--- Material shown ---

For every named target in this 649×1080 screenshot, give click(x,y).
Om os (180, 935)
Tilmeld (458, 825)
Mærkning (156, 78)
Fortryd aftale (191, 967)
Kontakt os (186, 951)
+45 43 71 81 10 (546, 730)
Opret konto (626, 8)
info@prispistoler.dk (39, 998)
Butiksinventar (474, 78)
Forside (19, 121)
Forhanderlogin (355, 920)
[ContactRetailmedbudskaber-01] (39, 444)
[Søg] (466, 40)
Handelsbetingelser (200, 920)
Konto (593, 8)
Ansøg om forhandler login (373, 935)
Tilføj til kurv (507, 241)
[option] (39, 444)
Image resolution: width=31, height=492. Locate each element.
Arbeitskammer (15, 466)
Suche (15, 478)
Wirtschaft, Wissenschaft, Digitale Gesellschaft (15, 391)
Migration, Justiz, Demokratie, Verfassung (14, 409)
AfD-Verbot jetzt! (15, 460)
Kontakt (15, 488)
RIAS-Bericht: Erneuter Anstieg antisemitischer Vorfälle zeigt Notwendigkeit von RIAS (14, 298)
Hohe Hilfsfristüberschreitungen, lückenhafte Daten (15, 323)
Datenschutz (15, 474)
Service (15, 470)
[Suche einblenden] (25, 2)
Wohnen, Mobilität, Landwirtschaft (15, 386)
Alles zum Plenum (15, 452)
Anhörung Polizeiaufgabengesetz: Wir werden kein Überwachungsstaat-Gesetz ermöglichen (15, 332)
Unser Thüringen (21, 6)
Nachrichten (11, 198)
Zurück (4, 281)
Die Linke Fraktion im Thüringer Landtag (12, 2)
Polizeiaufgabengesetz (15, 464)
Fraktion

--- Your task ---
Extract every line of the entries above and reproduce each one verbatim, in its original order.

--- Solved exercise ---
For every named target in this 649×1080 screenshot, give click(x,y).
Om os (180, 935)
Tilmeld (458, 825)
Mærkning (156, 78)
Fortryd aftale (191, 967)
Kontakt os (186, 951)
+45 43 71 81 10 (546, 730)
Opret konto (626, 8)
info@prispistoler.dk (39, 998)
Butiksinventar (474, 78)
Forside (19, 121)
Forhanderlogin (355, 920)
[ContactRetailmedbudskaber-01] (39, 444)
[Søg] (466, 40)
Handelsbetingelser (200, 920)
Konto (593, 8)
Ansøg om forhandler login (373, 935)
Tilføj til kurv (507, 241)
[option] (39, 444)
Image resolution: width=31, height=492. Locate each element.
Arbeitskammer (15, 466)
Suche (15, 478)
Wirtschaft, Wissenschaft, Digitale Gesellschaft (15, 391)
Migration, Justiz, Demokratie, Verfassung (14, 409)
AfD-Verbot jetzt! (15, 460)
Kontakt (15, 488)
RIAS-Bericht: Erneuter Anstieg antisemitischer Vorfälle zeigt Notwendigkeit von RIAS (14, 298)
Hohe Hilfsfristüberschreitungen, lückenhafte Daten (15, 323)
Datenschutz (15, 474)
Service (15, 470)
[Suche einblenden] (25, 2)
Wohnen, Mobilität, Landwirtschaft (15, 386)
Alles zum Plenum (15, 452)
Anhörung Polizeiaufgabengesetz: Wir werden kein Überwachungsstaat-Gesetz ermöglichen (15, 332)
Unser Thüringen (21, 6)
Nachrichten (11, 198)
Zurück (4, 281)
Die Linke Fraktion im Thüringer Landtag (12, 2)
Polizeiaufgabengesetz (15, 464)
Fraktion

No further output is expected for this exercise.